Here's a heretical proposal; why not adopt the change in mixed income as % of GDP as a simple indicator of structural change? Whether it is a good thing, I cannot say. But it is worth noting that, by this token, Spain, Croatia and Bulgaria are the star post-crisis reformers; much more so than Greece.

UPDATE 22/12: I've looked into why the mixed income of Greek households has fallen as a share of GDP here. In summary, and with the exception of construction and law firms, there is no evidence that this is a sign of 'reform' - Greece's mixed income-generating sectors are withering on the vine rather than formalising.

An ideological aside

I don't wish for readers to interpret the above as a suggestion that the Greek economy must be reformed into a shape that maximises tax revenue.

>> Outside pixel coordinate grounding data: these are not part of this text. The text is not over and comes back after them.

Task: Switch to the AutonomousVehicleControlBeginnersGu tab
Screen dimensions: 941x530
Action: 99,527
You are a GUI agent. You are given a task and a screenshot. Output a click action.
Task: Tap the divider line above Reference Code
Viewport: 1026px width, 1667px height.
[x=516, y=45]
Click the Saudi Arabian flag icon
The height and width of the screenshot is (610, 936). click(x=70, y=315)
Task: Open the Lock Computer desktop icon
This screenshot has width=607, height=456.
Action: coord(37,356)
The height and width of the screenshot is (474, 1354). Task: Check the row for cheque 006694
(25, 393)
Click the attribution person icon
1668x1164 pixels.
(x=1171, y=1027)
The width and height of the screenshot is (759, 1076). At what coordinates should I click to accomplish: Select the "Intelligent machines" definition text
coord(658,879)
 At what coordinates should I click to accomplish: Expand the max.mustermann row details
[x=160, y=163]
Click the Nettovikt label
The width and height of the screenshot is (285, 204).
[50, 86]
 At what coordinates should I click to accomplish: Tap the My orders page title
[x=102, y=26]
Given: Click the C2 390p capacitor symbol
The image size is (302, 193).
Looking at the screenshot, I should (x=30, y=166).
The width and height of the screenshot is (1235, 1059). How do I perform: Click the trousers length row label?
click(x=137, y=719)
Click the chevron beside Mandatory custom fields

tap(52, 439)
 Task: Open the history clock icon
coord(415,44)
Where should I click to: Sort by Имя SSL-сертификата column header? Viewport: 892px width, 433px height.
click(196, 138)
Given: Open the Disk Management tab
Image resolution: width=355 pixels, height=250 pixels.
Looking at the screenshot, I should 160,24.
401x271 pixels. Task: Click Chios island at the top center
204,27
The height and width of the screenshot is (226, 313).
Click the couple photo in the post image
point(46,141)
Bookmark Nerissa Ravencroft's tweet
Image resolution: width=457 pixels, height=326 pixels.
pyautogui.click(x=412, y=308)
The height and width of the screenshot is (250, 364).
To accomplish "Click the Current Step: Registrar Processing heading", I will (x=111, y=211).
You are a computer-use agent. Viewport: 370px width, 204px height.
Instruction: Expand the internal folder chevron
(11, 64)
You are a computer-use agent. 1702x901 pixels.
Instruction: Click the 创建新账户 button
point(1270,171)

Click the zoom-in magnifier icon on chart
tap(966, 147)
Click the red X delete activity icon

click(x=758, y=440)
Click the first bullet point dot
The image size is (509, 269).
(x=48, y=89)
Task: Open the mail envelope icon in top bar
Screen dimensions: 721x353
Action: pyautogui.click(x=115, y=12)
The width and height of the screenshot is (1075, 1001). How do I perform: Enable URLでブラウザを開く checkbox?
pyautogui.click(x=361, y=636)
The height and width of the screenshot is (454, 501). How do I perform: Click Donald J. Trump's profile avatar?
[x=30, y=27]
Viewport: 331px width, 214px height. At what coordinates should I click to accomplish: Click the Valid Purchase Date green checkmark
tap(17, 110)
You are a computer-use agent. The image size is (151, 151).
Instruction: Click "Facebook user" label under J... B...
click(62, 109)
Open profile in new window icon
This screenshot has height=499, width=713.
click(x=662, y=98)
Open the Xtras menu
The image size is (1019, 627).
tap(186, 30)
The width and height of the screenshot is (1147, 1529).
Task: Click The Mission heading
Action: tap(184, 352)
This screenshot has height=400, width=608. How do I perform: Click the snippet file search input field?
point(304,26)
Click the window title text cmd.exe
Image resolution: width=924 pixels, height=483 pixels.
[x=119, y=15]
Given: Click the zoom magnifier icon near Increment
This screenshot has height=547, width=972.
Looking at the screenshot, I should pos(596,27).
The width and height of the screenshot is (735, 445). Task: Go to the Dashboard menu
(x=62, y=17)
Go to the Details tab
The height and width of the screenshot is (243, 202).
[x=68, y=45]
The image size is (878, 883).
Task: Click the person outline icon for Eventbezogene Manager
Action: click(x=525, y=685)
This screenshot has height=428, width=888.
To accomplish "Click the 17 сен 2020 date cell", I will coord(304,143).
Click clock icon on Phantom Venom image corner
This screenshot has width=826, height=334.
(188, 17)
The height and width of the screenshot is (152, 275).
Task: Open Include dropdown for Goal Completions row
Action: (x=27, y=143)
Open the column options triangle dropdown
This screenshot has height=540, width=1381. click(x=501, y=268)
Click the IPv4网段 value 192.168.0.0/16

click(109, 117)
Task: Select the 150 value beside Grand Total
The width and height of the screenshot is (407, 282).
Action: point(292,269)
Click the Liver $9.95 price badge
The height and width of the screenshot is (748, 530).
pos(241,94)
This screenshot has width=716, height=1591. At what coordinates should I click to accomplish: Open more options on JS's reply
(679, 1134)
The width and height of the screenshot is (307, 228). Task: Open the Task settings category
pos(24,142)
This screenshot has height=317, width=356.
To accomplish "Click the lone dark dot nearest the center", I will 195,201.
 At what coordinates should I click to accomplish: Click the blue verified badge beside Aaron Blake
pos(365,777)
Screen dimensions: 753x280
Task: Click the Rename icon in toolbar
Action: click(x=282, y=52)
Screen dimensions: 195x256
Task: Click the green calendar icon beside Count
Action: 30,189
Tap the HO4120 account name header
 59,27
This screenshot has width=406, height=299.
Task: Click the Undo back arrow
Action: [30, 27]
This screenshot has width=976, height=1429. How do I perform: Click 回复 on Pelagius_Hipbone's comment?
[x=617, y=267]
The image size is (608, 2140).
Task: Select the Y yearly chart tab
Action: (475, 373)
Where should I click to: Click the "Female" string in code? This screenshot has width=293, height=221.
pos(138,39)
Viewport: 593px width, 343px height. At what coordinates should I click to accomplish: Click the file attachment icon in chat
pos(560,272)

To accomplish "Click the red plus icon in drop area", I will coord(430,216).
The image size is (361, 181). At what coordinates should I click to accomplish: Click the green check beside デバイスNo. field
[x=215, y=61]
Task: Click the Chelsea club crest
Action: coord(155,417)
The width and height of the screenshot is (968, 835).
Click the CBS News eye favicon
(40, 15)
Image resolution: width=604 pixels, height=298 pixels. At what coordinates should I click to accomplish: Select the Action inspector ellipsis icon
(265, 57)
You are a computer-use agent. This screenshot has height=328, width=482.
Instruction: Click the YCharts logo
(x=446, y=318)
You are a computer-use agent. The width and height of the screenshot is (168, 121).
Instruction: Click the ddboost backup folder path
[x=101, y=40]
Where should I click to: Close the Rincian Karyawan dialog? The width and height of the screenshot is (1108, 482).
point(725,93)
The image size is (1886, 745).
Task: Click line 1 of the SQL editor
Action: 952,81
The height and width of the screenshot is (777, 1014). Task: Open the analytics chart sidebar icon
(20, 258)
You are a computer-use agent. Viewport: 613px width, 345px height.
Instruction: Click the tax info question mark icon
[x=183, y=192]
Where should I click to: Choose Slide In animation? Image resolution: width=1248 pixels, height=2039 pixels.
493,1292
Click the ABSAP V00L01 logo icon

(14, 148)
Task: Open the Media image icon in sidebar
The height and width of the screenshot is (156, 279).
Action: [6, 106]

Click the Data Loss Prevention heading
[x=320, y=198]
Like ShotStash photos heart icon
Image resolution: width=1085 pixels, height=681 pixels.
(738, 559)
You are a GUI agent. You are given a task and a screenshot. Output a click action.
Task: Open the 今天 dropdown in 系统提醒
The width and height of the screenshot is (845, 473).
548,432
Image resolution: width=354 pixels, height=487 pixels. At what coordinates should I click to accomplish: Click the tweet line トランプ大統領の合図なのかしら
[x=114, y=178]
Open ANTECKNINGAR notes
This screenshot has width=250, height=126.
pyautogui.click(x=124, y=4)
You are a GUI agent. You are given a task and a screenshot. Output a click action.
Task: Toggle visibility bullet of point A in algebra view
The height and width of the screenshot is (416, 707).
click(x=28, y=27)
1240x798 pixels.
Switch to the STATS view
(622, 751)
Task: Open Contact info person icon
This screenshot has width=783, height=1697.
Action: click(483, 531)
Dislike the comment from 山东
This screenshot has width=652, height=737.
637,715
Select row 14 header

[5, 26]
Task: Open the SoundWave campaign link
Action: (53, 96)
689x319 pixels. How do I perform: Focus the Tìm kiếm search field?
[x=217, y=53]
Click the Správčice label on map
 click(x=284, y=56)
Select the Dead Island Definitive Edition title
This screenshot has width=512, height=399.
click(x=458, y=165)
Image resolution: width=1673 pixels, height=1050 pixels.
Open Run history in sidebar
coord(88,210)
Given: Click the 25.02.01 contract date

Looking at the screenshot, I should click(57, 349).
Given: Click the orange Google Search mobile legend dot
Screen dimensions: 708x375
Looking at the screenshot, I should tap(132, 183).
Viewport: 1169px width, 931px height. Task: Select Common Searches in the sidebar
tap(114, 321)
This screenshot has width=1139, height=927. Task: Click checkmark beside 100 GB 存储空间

Paying taxes is nobody's idea of the meaning of life or the purpose of economic activity. But we need to accept that the current setup leads to low revenues, almost inescapably. We can choose to accept a low-revenue, low-spend equilibrium; tax ourselves to the gills to achieve a high-spend, high-ttax equilibrium with very low output, or aim for a low-revenue, high-spend and high output equilibrium and accept the hardship that will surely come whenever the credit line next dries up. There is no other choice.

2. Tax revenue is not what you think it is

In addition to misunderstanding what kind of country Greece is, the discussion of Greek tax effort also ignores what tax revenues are, and why ours are different than many other EU countries'.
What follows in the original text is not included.